4.10. Aanbeveling van de Commissie.
De wederpartij heeft aangevoerd dat de betreffende consulent van het
Arbeidsbureau Nieuwegein zijn leidinggevende niet in kennis heeft gesteld van
zijn vermoedens van discriminatie. Zij heeft daar echter aan toe gevoegd dat
geconcludeerd moet worden dat betrokkene niet gehandeld heeft conform de voor
de organisatie geldende anti discriminatie-code. De Commissie heeft dan ook
met instemming kennisgenomen van het voornemen van de wederpartij om op korte
termijn alle medewerkers te informeren over de geldende
anti-discriminatiecode en terzake te instrueren.

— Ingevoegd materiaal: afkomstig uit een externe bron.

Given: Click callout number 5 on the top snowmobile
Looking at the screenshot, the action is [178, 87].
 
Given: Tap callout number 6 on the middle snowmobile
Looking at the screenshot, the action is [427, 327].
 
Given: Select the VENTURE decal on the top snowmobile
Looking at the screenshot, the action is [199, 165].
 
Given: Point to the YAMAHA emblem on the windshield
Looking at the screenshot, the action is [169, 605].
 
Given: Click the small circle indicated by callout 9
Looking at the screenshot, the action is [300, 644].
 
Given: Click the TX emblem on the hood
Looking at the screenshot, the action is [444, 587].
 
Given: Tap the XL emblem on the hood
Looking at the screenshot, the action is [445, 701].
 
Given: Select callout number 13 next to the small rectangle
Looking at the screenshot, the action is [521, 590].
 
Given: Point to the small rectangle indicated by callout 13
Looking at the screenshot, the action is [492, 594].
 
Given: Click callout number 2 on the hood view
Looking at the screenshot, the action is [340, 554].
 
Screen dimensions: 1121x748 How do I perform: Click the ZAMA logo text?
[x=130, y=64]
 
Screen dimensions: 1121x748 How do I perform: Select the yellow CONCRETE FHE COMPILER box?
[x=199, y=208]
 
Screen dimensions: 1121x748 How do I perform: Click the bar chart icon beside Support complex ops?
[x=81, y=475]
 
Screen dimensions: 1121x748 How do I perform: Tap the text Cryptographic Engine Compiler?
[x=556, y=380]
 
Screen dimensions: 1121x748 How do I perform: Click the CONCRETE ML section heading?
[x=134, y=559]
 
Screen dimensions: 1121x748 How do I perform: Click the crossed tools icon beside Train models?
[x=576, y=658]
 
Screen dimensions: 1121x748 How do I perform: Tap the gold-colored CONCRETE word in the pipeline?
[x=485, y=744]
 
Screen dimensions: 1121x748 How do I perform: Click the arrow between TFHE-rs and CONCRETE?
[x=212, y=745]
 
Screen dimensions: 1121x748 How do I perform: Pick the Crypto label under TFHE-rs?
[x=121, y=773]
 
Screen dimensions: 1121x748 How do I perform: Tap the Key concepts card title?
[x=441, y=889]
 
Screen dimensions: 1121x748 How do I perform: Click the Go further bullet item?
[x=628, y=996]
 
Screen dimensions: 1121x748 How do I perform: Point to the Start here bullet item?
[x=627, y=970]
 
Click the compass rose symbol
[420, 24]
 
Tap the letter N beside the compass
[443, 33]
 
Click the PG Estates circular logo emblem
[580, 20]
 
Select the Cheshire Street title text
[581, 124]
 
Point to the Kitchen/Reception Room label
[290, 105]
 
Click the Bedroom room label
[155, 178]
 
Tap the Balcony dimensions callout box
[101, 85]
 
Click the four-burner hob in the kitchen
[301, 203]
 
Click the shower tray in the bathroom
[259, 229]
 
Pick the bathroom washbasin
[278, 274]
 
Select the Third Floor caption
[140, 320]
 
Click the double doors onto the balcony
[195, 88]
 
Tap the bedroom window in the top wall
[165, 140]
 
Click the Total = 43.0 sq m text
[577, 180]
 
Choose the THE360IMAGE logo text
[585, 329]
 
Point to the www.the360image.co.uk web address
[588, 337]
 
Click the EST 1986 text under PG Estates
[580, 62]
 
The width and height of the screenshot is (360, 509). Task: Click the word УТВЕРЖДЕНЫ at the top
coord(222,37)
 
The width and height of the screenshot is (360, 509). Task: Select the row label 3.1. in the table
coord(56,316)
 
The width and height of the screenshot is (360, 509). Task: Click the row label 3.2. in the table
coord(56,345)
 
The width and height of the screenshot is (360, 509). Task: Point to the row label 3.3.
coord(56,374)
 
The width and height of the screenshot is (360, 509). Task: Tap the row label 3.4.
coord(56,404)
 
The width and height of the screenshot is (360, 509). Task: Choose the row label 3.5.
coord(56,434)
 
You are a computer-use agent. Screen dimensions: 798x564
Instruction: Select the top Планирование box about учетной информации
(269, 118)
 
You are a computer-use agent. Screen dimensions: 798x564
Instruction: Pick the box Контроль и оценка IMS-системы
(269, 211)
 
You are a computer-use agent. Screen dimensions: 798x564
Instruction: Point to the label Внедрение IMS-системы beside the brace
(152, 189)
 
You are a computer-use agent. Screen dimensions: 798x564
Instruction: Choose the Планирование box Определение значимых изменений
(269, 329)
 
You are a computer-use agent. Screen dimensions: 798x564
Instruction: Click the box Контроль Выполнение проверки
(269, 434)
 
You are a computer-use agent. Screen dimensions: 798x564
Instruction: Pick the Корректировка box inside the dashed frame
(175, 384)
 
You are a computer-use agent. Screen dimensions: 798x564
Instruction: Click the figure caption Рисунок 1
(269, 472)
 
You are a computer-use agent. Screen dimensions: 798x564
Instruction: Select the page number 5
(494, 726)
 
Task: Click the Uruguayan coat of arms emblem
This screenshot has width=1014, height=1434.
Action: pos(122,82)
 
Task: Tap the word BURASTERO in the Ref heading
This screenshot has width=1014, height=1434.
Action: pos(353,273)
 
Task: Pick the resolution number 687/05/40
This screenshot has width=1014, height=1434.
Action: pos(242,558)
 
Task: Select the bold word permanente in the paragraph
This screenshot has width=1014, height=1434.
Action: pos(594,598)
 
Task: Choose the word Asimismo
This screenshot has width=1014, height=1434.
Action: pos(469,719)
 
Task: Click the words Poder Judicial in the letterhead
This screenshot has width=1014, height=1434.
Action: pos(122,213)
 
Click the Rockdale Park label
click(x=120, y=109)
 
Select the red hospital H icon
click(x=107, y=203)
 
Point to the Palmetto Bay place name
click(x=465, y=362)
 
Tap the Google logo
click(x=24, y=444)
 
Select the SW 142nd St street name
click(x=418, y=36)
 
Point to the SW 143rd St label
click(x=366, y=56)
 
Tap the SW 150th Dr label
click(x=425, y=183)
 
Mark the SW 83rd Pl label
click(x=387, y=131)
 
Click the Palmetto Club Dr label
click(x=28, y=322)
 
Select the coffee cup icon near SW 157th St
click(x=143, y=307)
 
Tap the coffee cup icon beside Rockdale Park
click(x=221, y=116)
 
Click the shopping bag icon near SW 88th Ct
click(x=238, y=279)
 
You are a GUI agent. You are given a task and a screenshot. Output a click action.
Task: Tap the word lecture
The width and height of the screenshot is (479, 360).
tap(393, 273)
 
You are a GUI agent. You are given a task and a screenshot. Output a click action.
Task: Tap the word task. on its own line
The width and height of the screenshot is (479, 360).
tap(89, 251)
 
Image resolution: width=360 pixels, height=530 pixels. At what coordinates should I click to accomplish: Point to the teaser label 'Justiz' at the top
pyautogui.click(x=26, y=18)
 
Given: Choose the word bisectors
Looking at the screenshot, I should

De Commissie beveelt de wederpartij aan dit voornemen spoedig uit te voeren
en periodiek te blijven herhalen.
5. HET OORDEEL VAN DE COMMISSIE
De Commissie spreekt als haar oordeel uit dat Arbeidsvoorziening Midden
Nederland te Utrecht jegens de heer (….) te Alphen aan de Rijn onderscheid
naar ras heeft gemaakt bij de behandeling bij de vervulling van een
openstaande betrekking, zoals verboden in artikel 5 lid 1 sub a van de
Algemene wet gelijke behandeling.
Rechters
Mw. mr. L.Y. Gonçalves-Ho Kang You (Kamervoorzitter), mw. mr. dr. L. Mulder(lid Kamer), dhr. drs. B. van Schijndel (lid Kamer), mw. mr. G.H. Felix(secretaris Kamer).